I have seen lot of CO's asking for the IETLS or provide an evidence that the secondary applicant have studied in Degree in English medium for 2 yrs? How to prove that the secondary applicant studied in english medium?

Before I get a CO i want to provide an evidence stating that my wife studied in EM. If the CO is satisfied with that then its fine, if not we will provide IELTS. Now how to show the evidence?Is there any format of letter? If so from whom should i take it? College or the University?

Help me.

Jeevan


----------



## shafaqat309 (Apr 7, 2009)

rg1prasad said:


> Hello,
> 
> I have seen lot of CO's asking for the IETLS or provide an evidence that the secondary applicant have studied in Degree in English medium for 2 yrs? How to prove that the secondary applicant studied in english medium?
> 
> ...


Contact her institution they will provide in written that what subject or medium of instruction was English.


----------



## rg1prasad (Sep 6, 2011)

Ok thank you. 

I enquired, 100 rs DD in the name of Registrar, Provisional Certificate and a letter requesting for the Medium of Instruction Certificate and submit the form. Same day you can get the certificate.

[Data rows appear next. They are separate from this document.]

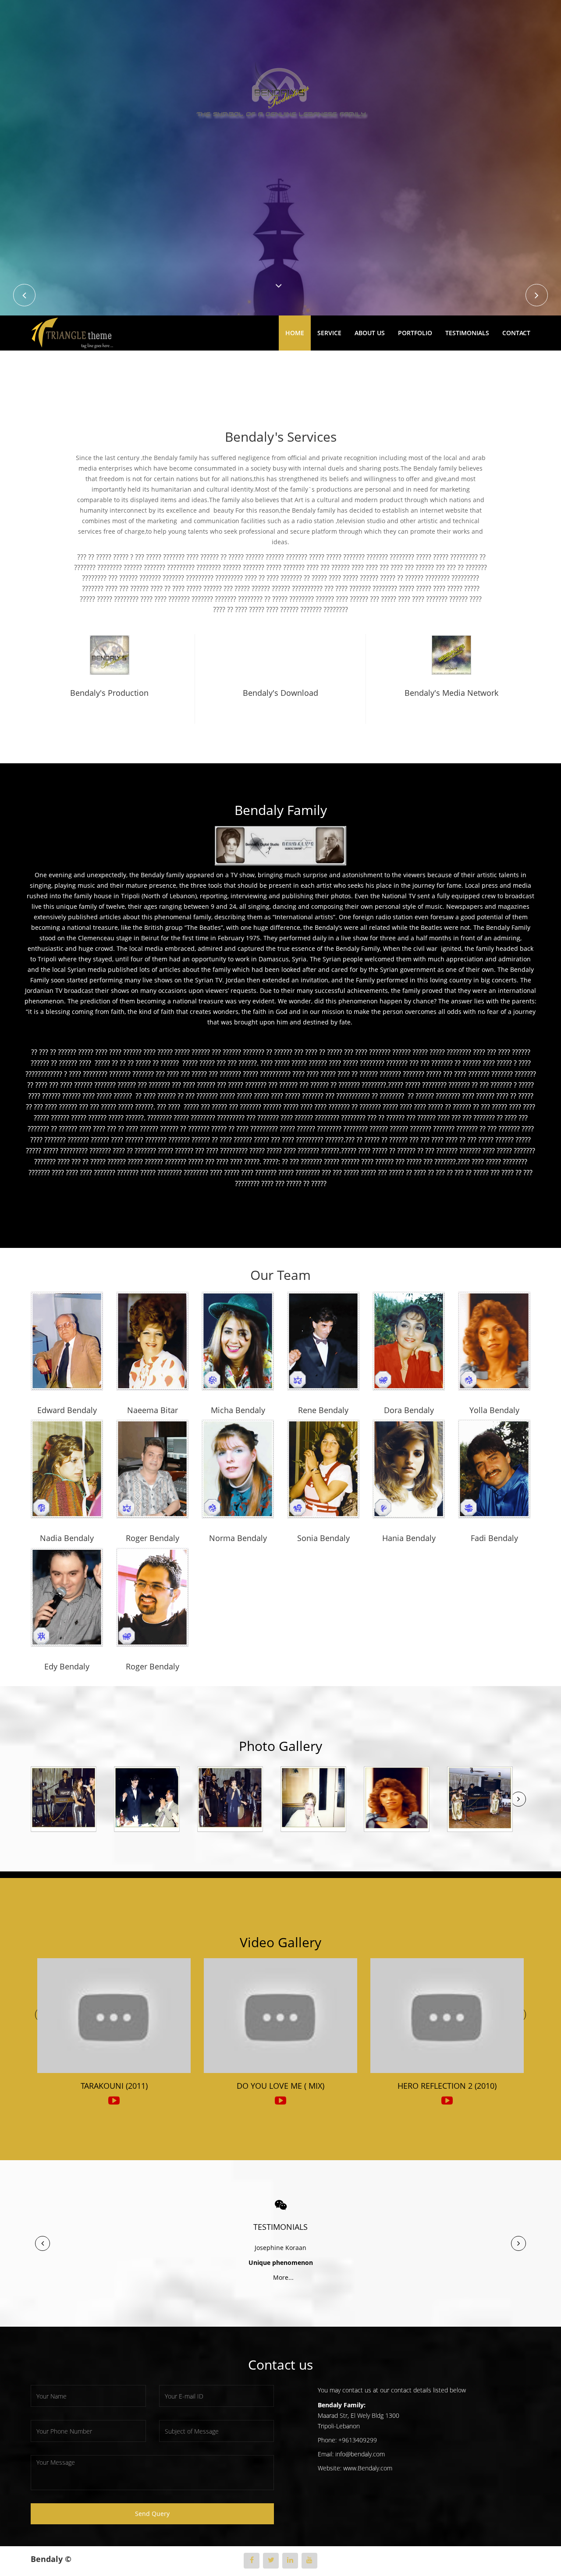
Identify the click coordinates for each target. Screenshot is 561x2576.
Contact (516, 333)
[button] (42, 2243)
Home (294, 333)
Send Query (152, 2513)
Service (329, 333)
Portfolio (415, 333)
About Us (370, 333)
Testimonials (467, 333)
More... (281, 2277)
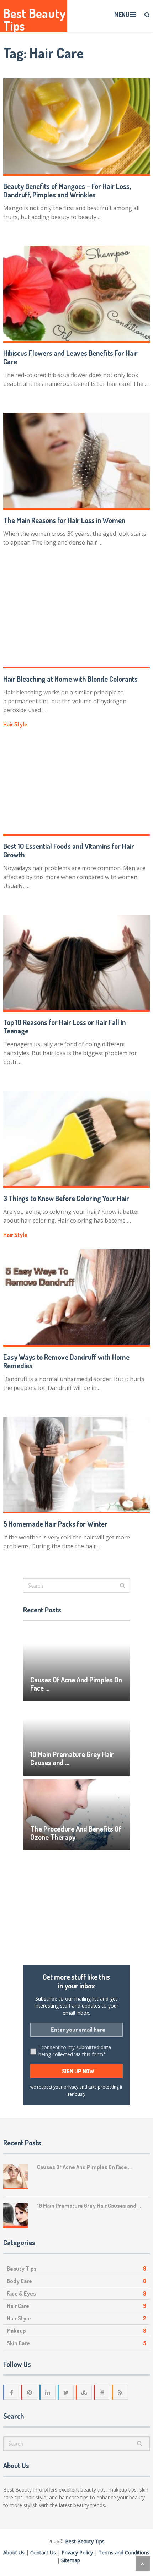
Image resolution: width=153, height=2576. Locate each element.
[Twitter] (66, 2392)
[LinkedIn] (48, 2392)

This fee vaires from university to university and this is specifically for JNTU, Hyderabad.
Jeevan


----------



## Achilles (Apr 12, 2011)

rg1prasad said:


> Ok thank you.
> 
> I enquired, 100 rs DD in the name of Registrar, Provisional Certificate and a letter requesting for the Medium of Instruction Certificate and submit the form. Same day you can get the certificate.
> 
> ...


thats right. Make sure u or ur wife go in person with original certificates and attested copies to make things easier. good luck.. update us after getting the certificate.


----------



## rg1prasad (Sep 6, 2011)

Yah tomorrow i will update you...


----------



## rayh (Apr 1, 2011)

Hey,

U dont even have to approach the university.Just a letter from the college she studied in will suffice.We are also from Hyd n i studied in Shadan College,Got the letter from coll. stating medium of education was english and it was accepted.(Had to pay 500rs to coll. though  )

Chk which process seems easy to u and follow.

Cheers

Rayh.


----------



## rg1prasad (Sep 6, 2011)

Oh... Anyhow it is easy to take from University. And ofcourse I can bring the same from college as well. Let me provide the two letters for the CO.

Jeevan


----------



## rg1prasad (Sep 6, 2011)

Hi Guys...

I got letters from both University and College...

But still my agent is back of us to get a IELTS...

Jeevan


----------



## shafaqat309 (Apr 7, 2009)

Send him link of official web site


----------



## rg1prasad (Sep 6, 2011)

hahaha 

may be i have to do it...


----------



## melbourne (Sep 6, 2011)

rg1prasad said:


> Hi Guys...
> 
> I got letters from both University and College...
> 
> ...


Can you please share the format of your letter.
It would help us.

Thanks,
Melbourne


----------



## melbourne (Sep 6, 2011)

rg1prasad said:


> Hi Guys...
> 
> I got letters from both University and College...
> 
> ...


And which agent is yours? I am too going via a consultant.


----------



## rg1prasad (Sep 6, 2011)

Yah I will share you the letter once i get scanned copy....my consultant is from chennai... share me ur id...

Jeevan


----------



## DKsingh (Nov 10, 2011)

Hi My spouse has her 5year education (3 Years BSC-IT and 2 Years MBA) in distance education. Can someone let me know if same will give us exemption from sitting in IELTS.??


----------